Caught in the Middle: America's Heartland in the Age of Globalism, Richard Longworth. Everything you need to know about our country's lack of a manufacturing base, basic economics, and immigration, all in one book.
Hubert's Freaks: The Rare-Book Dealer, the Times Square Talker, and the Lost Photos of Diane Arbus, Gregory Gibson. Gibson spins tales of a seedy, lost, and wonderful New York City, with great empathy and gentleness.
The 2008 Losers, Fiction
A Country Called Home, Kim Barnes. Reviewed earlier this week.
Suzy, Led Zeppelin, and Me, Martin Millar. A softly beautiful novel about love, friendship, Great Britain in the 1970s, and Led Zeppelin.
Frida's Bed, Slavenka Drakulic. A short but meaty novelization of the life of Frida Kahlo.
Crime, Irvine Welsh. A British cop coming off a tragic case takes a holiday in Florida to get away from his problems, and stumbles on a pedophilia ring.
She Was, Janis Hallowell. Doreen Woods's past and her inadvertent crime as a Vietnam War protestor catches up with her.

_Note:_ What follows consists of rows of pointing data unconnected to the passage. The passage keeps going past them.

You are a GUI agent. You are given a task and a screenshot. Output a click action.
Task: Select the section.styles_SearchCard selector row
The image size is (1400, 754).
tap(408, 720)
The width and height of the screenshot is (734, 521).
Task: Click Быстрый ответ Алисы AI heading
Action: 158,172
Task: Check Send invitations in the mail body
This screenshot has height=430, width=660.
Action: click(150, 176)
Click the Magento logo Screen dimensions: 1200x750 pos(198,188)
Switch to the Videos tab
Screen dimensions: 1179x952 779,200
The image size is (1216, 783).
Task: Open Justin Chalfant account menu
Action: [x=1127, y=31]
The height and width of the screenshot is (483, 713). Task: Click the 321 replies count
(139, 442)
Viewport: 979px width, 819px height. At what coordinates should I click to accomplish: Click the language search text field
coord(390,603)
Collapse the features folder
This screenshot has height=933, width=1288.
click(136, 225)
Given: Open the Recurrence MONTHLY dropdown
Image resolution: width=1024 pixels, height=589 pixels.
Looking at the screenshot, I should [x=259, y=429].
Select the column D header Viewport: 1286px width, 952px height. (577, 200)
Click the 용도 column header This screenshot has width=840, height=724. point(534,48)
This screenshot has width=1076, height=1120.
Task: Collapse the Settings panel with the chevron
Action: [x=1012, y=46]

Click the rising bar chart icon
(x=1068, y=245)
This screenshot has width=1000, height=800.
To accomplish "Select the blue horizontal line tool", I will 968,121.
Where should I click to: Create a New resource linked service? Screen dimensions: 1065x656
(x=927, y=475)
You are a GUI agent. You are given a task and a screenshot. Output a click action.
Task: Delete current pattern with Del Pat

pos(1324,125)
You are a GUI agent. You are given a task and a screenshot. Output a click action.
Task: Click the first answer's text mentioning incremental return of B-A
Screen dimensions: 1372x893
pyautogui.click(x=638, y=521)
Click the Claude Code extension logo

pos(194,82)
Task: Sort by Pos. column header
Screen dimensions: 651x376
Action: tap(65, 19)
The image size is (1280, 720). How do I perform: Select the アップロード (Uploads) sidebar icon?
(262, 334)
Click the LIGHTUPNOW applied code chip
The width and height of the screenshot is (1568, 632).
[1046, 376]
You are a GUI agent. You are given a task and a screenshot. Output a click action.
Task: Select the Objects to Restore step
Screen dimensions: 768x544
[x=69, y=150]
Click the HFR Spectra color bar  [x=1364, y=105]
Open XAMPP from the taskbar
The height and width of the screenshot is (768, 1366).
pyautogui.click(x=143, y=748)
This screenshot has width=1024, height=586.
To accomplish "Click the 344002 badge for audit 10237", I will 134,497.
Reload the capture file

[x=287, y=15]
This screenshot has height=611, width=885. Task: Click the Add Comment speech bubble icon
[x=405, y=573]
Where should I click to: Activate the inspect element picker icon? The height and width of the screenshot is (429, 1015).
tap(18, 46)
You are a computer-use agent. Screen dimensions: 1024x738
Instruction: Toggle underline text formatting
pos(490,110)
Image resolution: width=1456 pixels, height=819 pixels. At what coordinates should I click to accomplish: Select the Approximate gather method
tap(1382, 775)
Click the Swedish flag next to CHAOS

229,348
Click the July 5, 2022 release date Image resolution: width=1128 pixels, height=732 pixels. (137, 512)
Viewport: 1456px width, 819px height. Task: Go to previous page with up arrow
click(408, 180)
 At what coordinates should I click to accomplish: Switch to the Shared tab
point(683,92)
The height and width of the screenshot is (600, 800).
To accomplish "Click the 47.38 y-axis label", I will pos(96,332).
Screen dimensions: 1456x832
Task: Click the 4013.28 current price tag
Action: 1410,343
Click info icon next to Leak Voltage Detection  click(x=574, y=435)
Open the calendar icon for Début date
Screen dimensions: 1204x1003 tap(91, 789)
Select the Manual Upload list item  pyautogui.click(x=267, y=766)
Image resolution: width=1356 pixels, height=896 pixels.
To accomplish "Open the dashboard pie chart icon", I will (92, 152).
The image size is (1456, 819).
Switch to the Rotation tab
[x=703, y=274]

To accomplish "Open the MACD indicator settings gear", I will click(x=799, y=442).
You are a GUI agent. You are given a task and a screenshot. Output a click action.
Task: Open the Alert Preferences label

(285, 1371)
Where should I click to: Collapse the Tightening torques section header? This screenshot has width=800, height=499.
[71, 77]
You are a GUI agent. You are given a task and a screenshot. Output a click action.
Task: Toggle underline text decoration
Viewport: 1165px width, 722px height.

Honorable Mention for the Best Book That Looks Like a Kid's Book but Isn't, 2008:
Hatched: The Big Push from Pregnancy to Motherhood, Tanen Sloane. Okay, it's a 2007 book, but I just found it this year. Pregnancy, hilarity, and little yellow chickens. Need I say more?
So, there you have it. My list of Losers that deserved much, much more attention than they got. How's about it? What books do you feel were unjustly ignored this past year?
*And no, I didn't read her newest novel Home, but her novel Gilead was so boring it put me to sleep, after which I woke up and threw it across the room.
**In other news, all links at Citizen Reader now go to Powell's online book store. I don't get any kickback or anything, I just wanted to start linking to the (independent) Powell's rather than the (behemoth) Amazon. Also, Amazon's pages take forever to load lately and have been pissing me off for quite some time.